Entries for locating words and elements
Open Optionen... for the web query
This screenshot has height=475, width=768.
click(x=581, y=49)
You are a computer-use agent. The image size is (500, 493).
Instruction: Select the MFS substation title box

Given request
Pull out each line above that contains the string "substation".

Task response
Instruction: Select the MFS substation title box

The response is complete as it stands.